As the dog days of summer arrive, the longing for football becomes all the more intense. Well, we here at CSNChicago.com are here to provide you with a summertime football fix. Over 40 days, CSN's Vinnie Duber will have 40 posts pondering the biggest questions heading into the 2014 Big Ten football season — the B1G 40 questions. Be sure to check out the entire B1G 40 series at csnchicago.com/big-ten.

Can Ohio State rebuild a silently subpar defense?

The Buckeyes were a win away from playing for a national championship last season. They went undefeated in the regular season for the second straight time under Urban Meyer. They spent practically the entire season in the top four in the AP poll and missed out on a Big Ten title game victory by just 10 points.

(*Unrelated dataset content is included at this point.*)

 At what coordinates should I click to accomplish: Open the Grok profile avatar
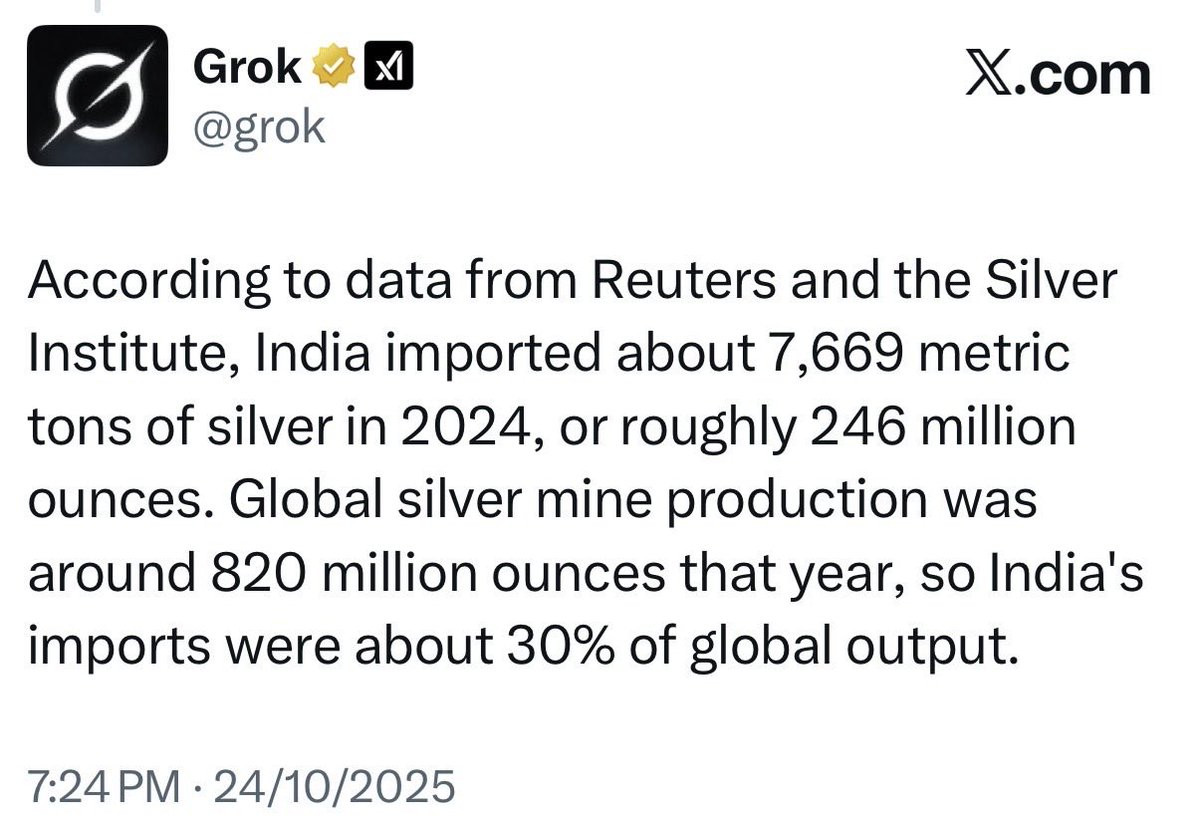(x=97, y=95)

All that being said, for an elite team, the Buckeyes’ defense was not good. And it was apparent that Meyer knew it.

Despite having the best offense in the Big Ten, Ohio State ranked just fifth in scoring defense (22.6 points per game) and seventh in total defense (377.4 yards per game). Things got particularly rough for the Buckeyes down the stretch, as they allowed an average of 32.8 points per game over the final five games. That includes the Big Ten title game vs. Michigan State and the Orange Bowl vs. Clemson, two games in which opposing quarterbacks Connor Cook and Tajh Boyd shredded the Buckeye defense.

[B1G 40: What can be expected from Rutgers this season?]

And that was the biggest problem all year: defending the pass. In the Big Ten, only Indiana had a worse pass defense than Ohio State, which allowed 268 yards per game through the air each week.

And though the Buckeyes boasted star defensive players like linebacker Ryan Shazier and cornerback Bradley Roby — a pair of first-round picks in this spring's NFL Draft — things just didn’t go well.

To help remedy this situation, Meyer brought in a pair of new coaches to help retool a defense that he was obviously frustrated with throughout last season. And he went within the Big Ten to do it.

Chris Ash was named defensive backs coach and takes over as co-defensive coordinator alongside Luke Fickell. Ash spent the past three seasons as defensive coordinator under Bret Bielema, the first two at Wisconsin and last year at Arkansas. In 2011, Ash’s Badgers ranked fourth in the nation with only 163.6 pass yards allowed per game. In 2012, they ranked near the top of the country in numerous defensive categories, including 15th nationally in total defense with 322.5 yards per game.

"We've competed against a Chris Ash defense before, and I have respect for him as a coach," Meyer said when Ash was hired in January. "I like the fact he has experience in the Big Ten Conference and that he is a great recruiter. He was highly recommended by everyone I spoke to."

[MORE BIG TEN: Welcome to the Big(ger) Ten: Maryland, Rutgers officially join]

Meyer also brought in Larry Johnson to be the Buckeyes’ new defensive line coach. Johnson was an assistant at Penn State for 17 years under Joe Paterno and the head coaches who followed. He was mentioned as a possible candidate to replace the departed Bill O’Brien before James Franklin was hired this offseason. When Franklin got the job, Johnson headed to Columbus. The Nittany Lions' defensive line succeeded for years under Johnson, and Meyer & Co. are hoping he can do the same with the Buckeyes.

Ohio State figures to be a contender for the conference title and more yet again, and an improved defense would go a long way in accompanying Heisman-candidate quarterback Braxton Miller to a spot in the College Football Playoff. Again, the Buckeyes figure to have plenty of defensive stars, particularly along the defensive line. Defensive end Noah Spence was an All-Big Ten first team selection last season. Defensive tackle Michael Bennett was on the second team. And defensive end Joey Bosa made an impact, too. The three of them combined for 22.5 sacks last year, and all are back this season.

But a crop of talented defensive playmakers didn’t help much last season. The real key is Ash and whether he can fix things in a secondary that was gashed several times a year ago. If he can, there might not be much that can stop the Buckeyes in 2014.